The registry-server CLI does NOT wire a probe by default — leaving it unset means only the static gates from checkConformance run. Opt in deliberately:

  • vm.runInContext is not a security boundary. An internal security audit confirmed sandbox escape via require('react').useState.constructor. Wire the probe only where the trust boundary is the caller’s own process — CI checks, e2e fixtures, or a registry that publishes are gated behind authenticated, trusted operators.

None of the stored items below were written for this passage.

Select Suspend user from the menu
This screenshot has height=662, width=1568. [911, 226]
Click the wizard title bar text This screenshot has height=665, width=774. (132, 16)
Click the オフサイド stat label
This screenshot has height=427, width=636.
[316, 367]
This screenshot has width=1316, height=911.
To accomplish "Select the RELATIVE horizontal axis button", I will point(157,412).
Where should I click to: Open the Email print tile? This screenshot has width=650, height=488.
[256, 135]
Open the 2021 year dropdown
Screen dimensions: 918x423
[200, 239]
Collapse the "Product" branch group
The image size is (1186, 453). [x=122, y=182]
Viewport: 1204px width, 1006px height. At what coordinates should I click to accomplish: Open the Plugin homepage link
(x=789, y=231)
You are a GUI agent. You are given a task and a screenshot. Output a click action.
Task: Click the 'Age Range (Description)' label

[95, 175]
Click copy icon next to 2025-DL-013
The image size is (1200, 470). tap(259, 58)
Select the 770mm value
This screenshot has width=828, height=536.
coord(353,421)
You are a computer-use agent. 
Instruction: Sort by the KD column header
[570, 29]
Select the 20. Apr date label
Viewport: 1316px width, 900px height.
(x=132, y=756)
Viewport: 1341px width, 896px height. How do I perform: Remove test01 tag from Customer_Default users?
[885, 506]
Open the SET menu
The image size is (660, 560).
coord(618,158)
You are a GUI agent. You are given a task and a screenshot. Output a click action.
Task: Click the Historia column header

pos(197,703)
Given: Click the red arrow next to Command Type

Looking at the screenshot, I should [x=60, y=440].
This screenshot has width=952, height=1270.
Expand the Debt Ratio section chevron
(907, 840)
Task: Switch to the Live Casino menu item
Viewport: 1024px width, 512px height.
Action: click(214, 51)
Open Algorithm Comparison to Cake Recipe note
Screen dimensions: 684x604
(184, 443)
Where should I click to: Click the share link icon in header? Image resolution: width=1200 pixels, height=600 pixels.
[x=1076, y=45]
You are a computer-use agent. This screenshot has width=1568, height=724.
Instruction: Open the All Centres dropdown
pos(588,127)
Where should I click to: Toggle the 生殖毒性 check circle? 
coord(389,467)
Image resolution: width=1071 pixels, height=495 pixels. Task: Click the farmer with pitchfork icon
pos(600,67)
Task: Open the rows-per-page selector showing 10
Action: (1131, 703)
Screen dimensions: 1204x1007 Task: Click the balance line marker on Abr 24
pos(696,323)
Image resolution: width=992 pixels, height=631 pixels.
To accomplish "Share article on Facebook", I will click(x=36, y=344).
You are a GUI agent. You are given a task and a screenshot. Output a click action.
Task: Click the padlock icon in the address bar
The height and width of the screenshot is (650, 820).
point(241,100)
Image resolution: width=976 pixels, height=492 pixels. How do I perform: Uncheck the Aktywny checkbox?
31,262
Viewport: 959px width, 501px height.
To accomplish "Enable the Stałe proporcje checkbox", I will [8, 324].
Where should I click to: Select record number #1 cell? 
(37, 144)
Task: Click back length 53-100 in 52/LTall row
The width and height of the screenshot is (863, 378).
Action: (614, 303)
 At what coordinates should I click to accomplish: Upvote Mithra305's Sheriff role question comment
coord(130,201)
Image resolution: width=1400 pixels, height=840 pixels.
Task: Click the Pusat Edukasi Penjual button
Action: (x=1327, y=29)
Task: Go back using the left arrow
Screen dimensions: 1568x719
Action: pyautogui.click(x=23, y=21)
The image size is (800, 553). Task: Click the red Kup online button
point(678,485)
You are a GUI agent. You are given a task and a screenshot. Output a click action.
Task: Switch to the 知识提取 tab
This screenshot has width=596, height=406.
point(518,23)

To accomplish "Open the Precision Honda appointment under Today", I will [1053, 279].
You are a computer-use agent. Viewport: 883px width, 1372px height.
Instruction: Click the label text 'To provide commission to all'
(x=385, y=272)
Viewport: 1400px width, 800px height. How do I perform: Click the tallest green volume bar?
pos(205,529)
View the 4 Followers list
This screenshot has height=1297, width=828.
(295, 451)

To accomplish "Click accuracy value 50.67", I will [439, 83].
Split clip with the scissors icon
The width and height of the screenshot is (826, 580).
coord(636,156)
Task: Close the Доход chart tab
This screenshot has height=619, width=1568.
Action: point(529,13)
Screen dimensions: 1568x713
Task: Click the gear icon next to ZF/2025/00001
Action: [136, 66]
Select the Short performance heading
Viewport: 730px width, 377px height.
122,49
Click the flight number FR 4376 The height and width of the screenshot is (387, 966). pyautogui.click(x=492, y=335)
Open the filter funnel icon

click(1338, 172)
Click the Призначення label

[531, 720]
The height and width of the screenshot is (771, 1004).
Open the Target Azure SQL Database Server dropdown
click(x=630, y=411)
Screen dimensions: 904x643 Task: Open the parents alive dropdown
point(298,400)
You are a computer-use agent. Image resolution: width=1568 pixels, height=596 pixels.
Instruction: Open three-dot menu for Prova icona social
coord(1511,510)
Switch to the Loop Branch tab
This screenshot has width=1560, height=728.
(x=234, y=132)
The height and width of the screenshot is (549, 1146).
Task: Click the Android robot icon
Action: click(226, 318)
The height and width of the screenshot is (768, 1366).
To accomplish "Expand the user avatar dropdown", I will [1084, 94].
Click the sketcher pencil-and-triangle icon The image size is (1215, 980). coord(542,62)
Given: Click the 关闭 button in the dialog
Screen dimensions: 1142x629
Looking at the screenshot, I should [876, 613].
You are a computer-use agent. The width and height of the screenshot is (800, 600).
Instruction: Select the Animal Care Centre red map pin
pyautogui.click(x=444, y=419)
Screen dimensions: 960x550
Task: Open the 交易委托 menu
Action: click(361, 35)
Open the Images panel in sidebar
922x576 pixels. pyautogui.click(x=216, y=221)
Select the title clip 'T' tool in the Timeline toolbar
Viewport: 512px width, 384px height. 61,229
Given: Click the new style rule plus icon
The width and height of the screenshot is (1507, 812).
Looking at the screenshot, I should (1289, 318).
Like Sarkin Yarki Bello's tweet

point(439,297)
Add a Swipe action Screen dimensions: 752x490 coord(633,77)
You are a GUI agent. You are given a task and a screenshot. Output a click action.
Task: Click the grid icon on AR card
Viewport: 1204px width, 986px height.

Do not enable it on unauthenticated public publish endpoints.
  • The probe also pulls in happy-dom + react-dom/server — non-trivial deps the lean default server intentionally avoids.

If you need the probe in production, embed createRegistryApp programmatically (so you control the deps + can layer additional pre-checks), rather than running registry-server directly.

If you’re not running Hono or Node, target @ggui-ai/registry-core directly. The two seams are storage and authn:

import {
publishArtifact,
readArtifact,
searchArtifacts,
checkConformance,
type RegistryStorage,
type BundleStorage,
type AuthnContext,
} from "@ggui-ai/registry-core";
// 1. Implement the two storage interfaces against your backend
class MyRegistryStorage implements RegistryStorage {
/* DDB / Postgres / etc. */
}
class MyBundleStorage implements BundleStorage {
/* S3 / GCS / Azure Blob */
}
// 2. Verify the caller's credentials in your transport, then build an AuthnContext
function verifyCaller(req): AuthnContext | undefined {
/* JWT / mTLS / signed header */
}
// 3. Plug in to your HTTP framework
app.post("/publish", async (req, res) => {
const authn = verifyCaller(req);
if (!authn) return res.status(401).send({ error: "unauthorized", message: "no creds" });
const result = await publishArtifact(req.body, {
storage: myStorage,
bundleStorage: myBundleStorage,
authn,
clock: () => new Date(),
registryHostname: req.headers.host,
});
res.status(result.status).send(result.body);
});

The registryStorageContract + bundleStorageContract test helpers under @ggui-ai/registry-core/testing let you verify drift-free parity with the reference impls:

import { registryStorageContract, bundleStorageContract } from "@ggui-ai/registry-core/testing";
describe("my custom storage", () => {
registryStorageContract(() => new MyRegistryStorage());
bundleStorageContract(() => new MyBundleStorage());
});

The OSS server is intentionally minimal. NOT in scope:

  • TLS termination. Run behind nginx / Caddy / a load balancer. The server speaks plain HTTP — operators decide their TLS posture.
  • Rate limiting. Use a reverse proxy (nginx limit_req, Caddy rate_limit) or a CDN.
  • Backup automation. cp -r ./registry-data /backup/ is the model. The state is plain JSON + blobs.
  • Multi-tenant org enforcement. visibility: "private" is a per-row flag; the OSS server treats it as a label that requires any valid bearer token. Real org-scoped access control is a deployment-layer concern.
  • Public web UI. The OSS server exposes only the HTTP API. The hosted cloud’s browser UI lives in a separate app (apps/registry-web) that talks to the same /search + /pkg/* routes — point it at your self-hosted base URL if you want the same browsing experience.
  • Cross-registry mirror. Single-registry only. The hosted cloud and a self-hosted registry are independent stores.